Günün benim için en eğlenceli kısmı ise akşam saatlerinde başlayan Blizzard Reveal Ceremony oldu. Öncesinde sadece Almanca konuşarak sorulan sorularla Overwatch Collector’s Edition vb koca koca ödülleri dağıtmış olmaları biraz içime oturdu ancak yine de asıl seremoniyi üçüncü sıradan izleyebilme şansına eriştim. (Alana bir saat öncesinden gidip kalabalığı çaktırmadan yardığım doğrudur.) Önümde bulunan bir arkadaş grubu da oldukça anlayışlı çıktı zira kısa boylu biri olduğum için sahneyi rahatça görebilmem adına hafifçe açılıp yer verdiler.
Seremoni Hearthstone ile başladı ve yeni hazırladıkları muhteşem animasyon “Hearth and Home” gösterildi. Jason Chayes, gün içerisinde karşısında durduğumuz Lich King’in de seremoniden bir saat kadar önce alt edildiğini duyurdu. (Beat that, Arthas!) Ancak en güzel haberlerden biri, Hearth and Home animasyonunda yer alan karakterlerin bulunduğu başka animasyonlar ve çizgi romanlar yayınlayacakları oldu.
Hearthstone’un arkasından Heroes of the Storm sahnedeki yerini aldı. Nexus’un yeni ziyaretçisi Kel’Thuzad’ın oynanış videosunu sunan Alan Dabiri, birtakım kahramanlara gelecek yeni görünümlerden de bahsetti (bkz. Dreadlord Jaina, Death Knight Sonya, Crypt Queen Zagara). Bunun dışında Kel’Thuzad’ın yaratım sürecinde hazırladıkları çeşitli videolar olduğunu ve bunları da yayınlayacaklarını duyurdu.

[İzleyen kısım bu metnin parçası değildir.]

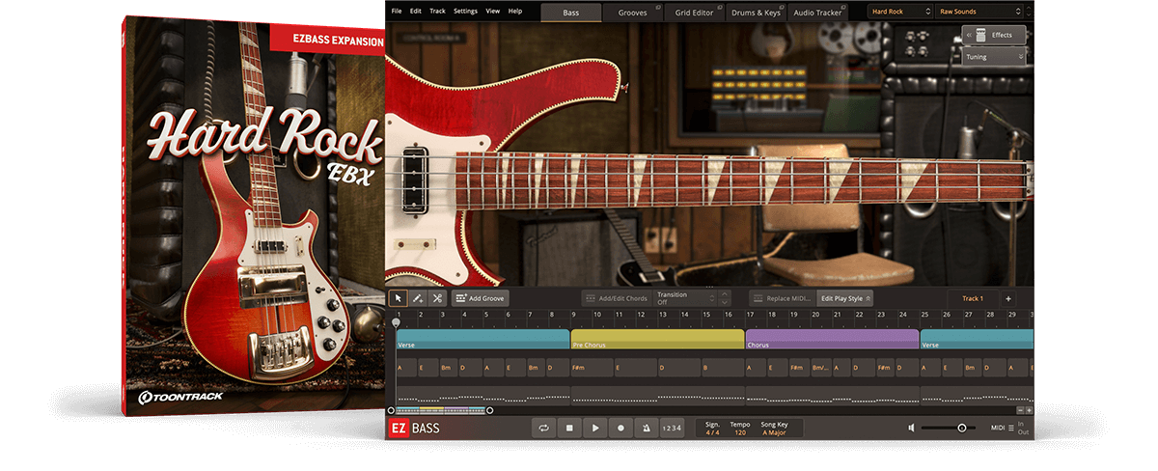Add a new track with plus button
This screenshot has height=471, width=1158.
[x=1008, y=298]
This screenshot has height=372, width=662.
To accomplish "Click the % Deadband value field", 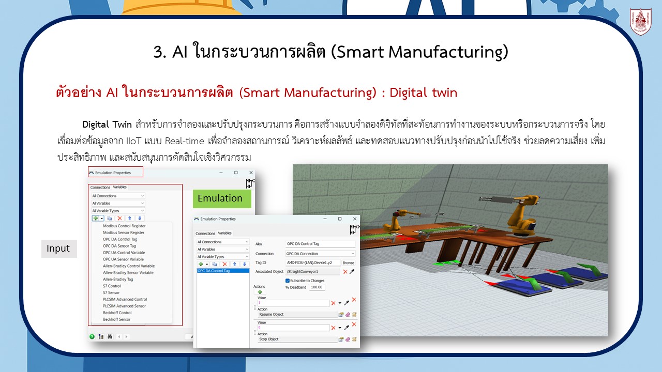I will click(x=317, y=287).
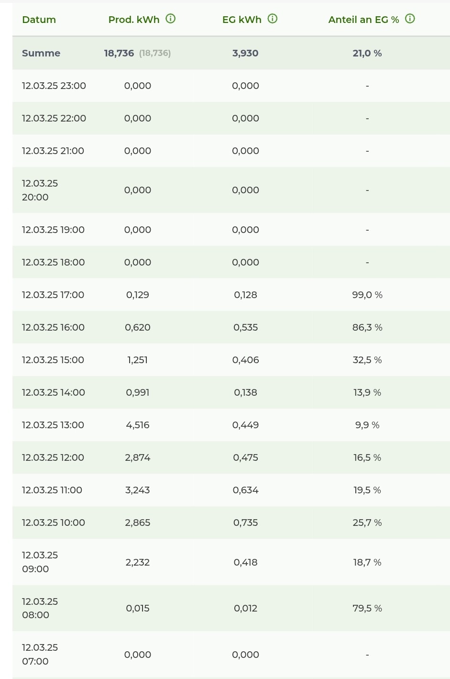
Task: Click the Prod. kWh column header
Action: point(134,20)
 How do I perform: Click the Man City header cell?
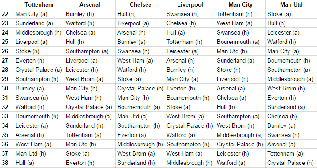(x=240, y=4)
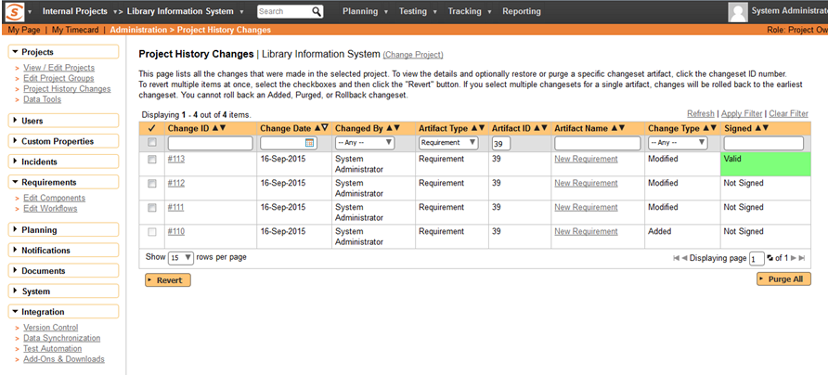Click the Artifact Name filter text field
This screenshot has width=828, height=375.
coord(598,143)
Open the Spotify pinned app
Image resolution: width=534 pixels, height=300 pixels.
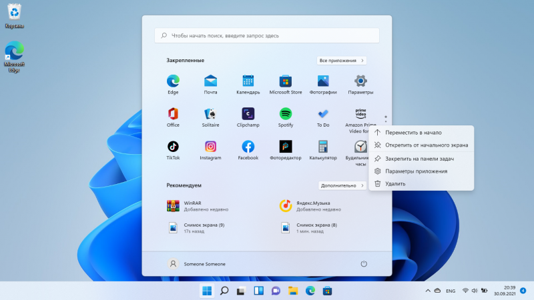pos(286,113)
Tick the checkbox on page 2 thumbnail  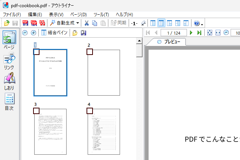[x=90, y=52]
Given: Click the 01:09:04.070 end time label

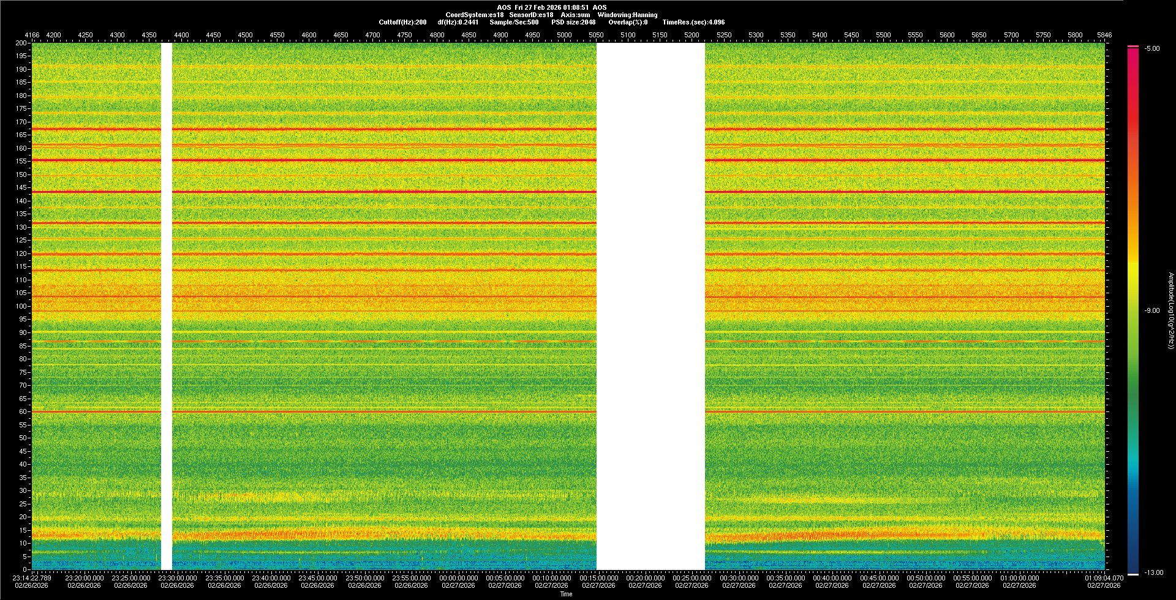Looking at the screenshot, I should (1104, 578).
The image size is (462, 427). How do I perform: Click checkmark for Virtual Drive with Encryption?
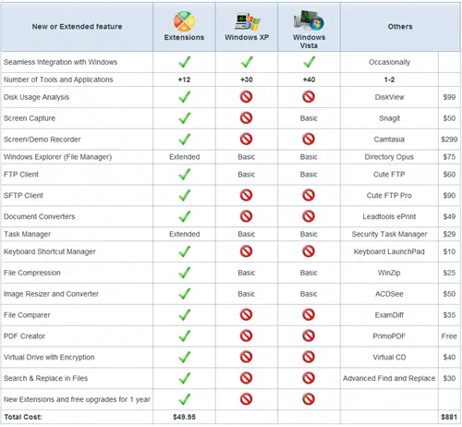click(x=185, y=357)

Sunum sırası World of Warcraft’a geldiğinde ise sahnede Ion Hazzikostas vardı. (Kendisini çok sevdiğimden anlamsızca çığlık atmış olabilirim, ne var?) Legion ek paketinin yeni yaması 7.3 – Shadows of Argus’un tanıtımıyla başlayan sunumda Argus’a giderken karşılaşacağımız ilk oyun içi sinematik de gösterildi. Çıkış tarihinin Avrupa için 30 Ağustos olduğu da duyuruldu -ki şu anda Argus’un altını üstüne getiriyoruz zaten. 🙂
Seremoninin son sunumu ise Overwatch ekibine aitti. Chacko Sonny’nin sahne aldığı sunumda Overwatch kısa animasyon serilerinin ikinci ayağını başlatacak olan ilk bölüm “Rise and Shine!” gösterildi. Mei’nin dondurularak uykuya yatırılışını ve uyandıktan sonra yaşadıklarını anlatan bölüm gerçekten hüzünlü ancak bir o kadar da güzeldi.
Etkinlik bittiğinde Starcraft ve Diablo için üzülmeden edemedim.
Böylece bir günü daha geride bırakmış olarak Koelnmesse’den ayrıldık ve asıl en yoğun olacağımız perşembe gününe hazırlanmak için dinlenmeye gittik.
İkinci sunum yeni Naruto oyunu Naruto to Boruto: Shinobi Striker üzerineydi. Bu, Fatal Bullet’ın bıraktığı kötü tadı bir nebze aldı doğrusu. Bu aralar multiplayer çekişmeli oyunlar pek moda biliyorsunuz ki, Naruto da bu trendi yakalamak adına 4’e 4 arenaya taşımaya karar vermiş işi. Animeden bildiğiniz karakterleri alıp çeşitli arenalarda belli görevleri yerine getirmeye çalışmanın yanında kendi ninjanızı yaratmak gibi çok tatlı bir özellik de eklemişler. Ben animeden favorim olan Kakashi’yi seçtim tabii hemen ama kendi karakterimi yaratma seçeneğini kurcalamayı da merakla bekliyorum bir yandan. Özetle Naruto seviyorsanız oynanır gibi duruyor bu. En azından Fatal Bullet’a kıyasla daha fazla umut vadediyor.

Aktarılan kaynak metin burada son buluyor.